Written instruction a => Edit the Lit-Era interview below: give the part from "When exactly did" to "than product development." again, with "Andrii" changed to "Andriy".

Please meet Lit-Era and it’s co-founder Sergiy Grushko. Lit-Era is a platform for both, readers and writers to unite. We met this startup at our Startup Lithuania‘s Roadshow/Pitch Battle in Kyiv, Ukraine few weeks ago and you will have a chance to see them at LOGIN Startup Fair this month as Lit-Era will attend the event!

We wanted to hear more about this Kyiv-based startup, so we asked its co-founder Sergiy to introduce their product and he kindly agreed. Take a look:

Hello Sergiy! Please introduce your company for our reader – what is Lit-Era? How it works? What were the reasons behind coming up with this idea and launching this product?

Sergiy: Lit-Era is a literal marketplace which is transforming into the social network. Traditionally social network became a place of sales for users but we move as we move. The idea was simple – to use bonuses of crowdpublishing for the monetization. You write a novel and publish it part-by-part. You add a new part of a novel even the next minute as it is written. And readers follow your book, comment it, discuss new episodes. It’s a real fun for readers and for writers but this fun doesn’t bring money for writers so it’s a fun for non-professional authors. We decided to combine money and fun. We gave the writer possibility to sell the book which is still in process of publishing. If a reader wants to follow new parts he has to pay. Single payment for the whole book as you buy the ready e-book in the store. The only difference that you have to wait for a new episode but you read the book as the absolutely first reader. We name these sales as "subscription".

When exactly did you launch, what were the main challenges before launching?

Sergiy: My partner Andrii (he is a writer) and I have co-operated for 10 years. We had the different project but the idea of Lit-era appeared a bit less than three years ago as a result of operating our common site about literature fantasy and science-fiction called fan-book.ru. We’ve launched lit-era.com on July 28, 2015. The main challenge was to develop the platform as we see it. We are not programmers so hiring an exact developer is the main challenge. We are still developing a platform that is why we have Russian version only. One version gives us an opportunity to prepare service for worldwide expansion when marketing and sales will take much more attention than product development.

What are your target customers?

Sergiy: Writers and readers. Fans of reading. The audience of those who reads books everyday is not so huge as who is a fan of mobile games. Moreover, they don’t share with colleagues or neighbors about such hobby as a reading. Maybe your boss reads five or ten books per month and he/she is a fan of romantic fantasy or post-apocalyptic thrillers. You don’t know this. But they are. There are millions of people who read dozens of novels per month. They look for them on the Internet because paper books need the real bookshelves in your house. So you use a library near your home or the Internet. Most of them are single in their interests in real life. So we give them socializing with people with the same interests. That is the reason why 5K comments for a book is not something extraordinary.

Written instruction b => Convert the rows from the line with "Where should I" to the line with "Start voice search" into a two-column CSV with the columns request and answer. Give one row per request, put each value in a single quoted field, and turn line breaks into spaces.

Records for this task =>
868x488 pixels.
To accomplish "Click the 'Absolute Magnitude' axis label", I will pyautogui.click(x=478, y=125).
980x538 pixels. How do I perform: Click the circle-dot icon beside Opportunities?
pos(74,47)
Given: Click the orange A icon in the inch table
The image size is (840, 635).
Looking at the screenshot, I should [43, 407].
--
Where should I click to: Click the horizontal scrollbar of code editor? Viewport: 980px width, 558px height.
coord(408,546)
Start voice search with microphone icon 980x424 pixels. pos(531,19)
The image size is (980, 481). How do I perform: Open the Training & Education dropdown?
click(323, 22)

Exercise solution a =>
When exactly did you launch, what were the main challenges before launching?

Sergiy: My partner Andriy (he is a writer) and I have co-operated for 10 years. We had the different project but the idea of Lit-era appeared a bit less than three years ago as a result of operating our common site about literature fantasy and science-fiction called fan-book.ru. We’ve launched lit-era.com on July 28, 2015. The main challenge was to develop the platform as we see it. We are not programmers so hiring an exact developer is the main challenge. We are still developing a platform that is why we have Russian version only. One version gives us an opportunity to prepare service for worldwide expansion when marketing and sales will take much more attention than product development.

Exercise solution b =>
request,answer
"Where should I click to: Click the horizontal scrollbar of code editor? Viewport: 980px width, 558px height.","coord(408,546)"
"Start voice search with microphone icon 980x424 pixels.","pos(531,19)"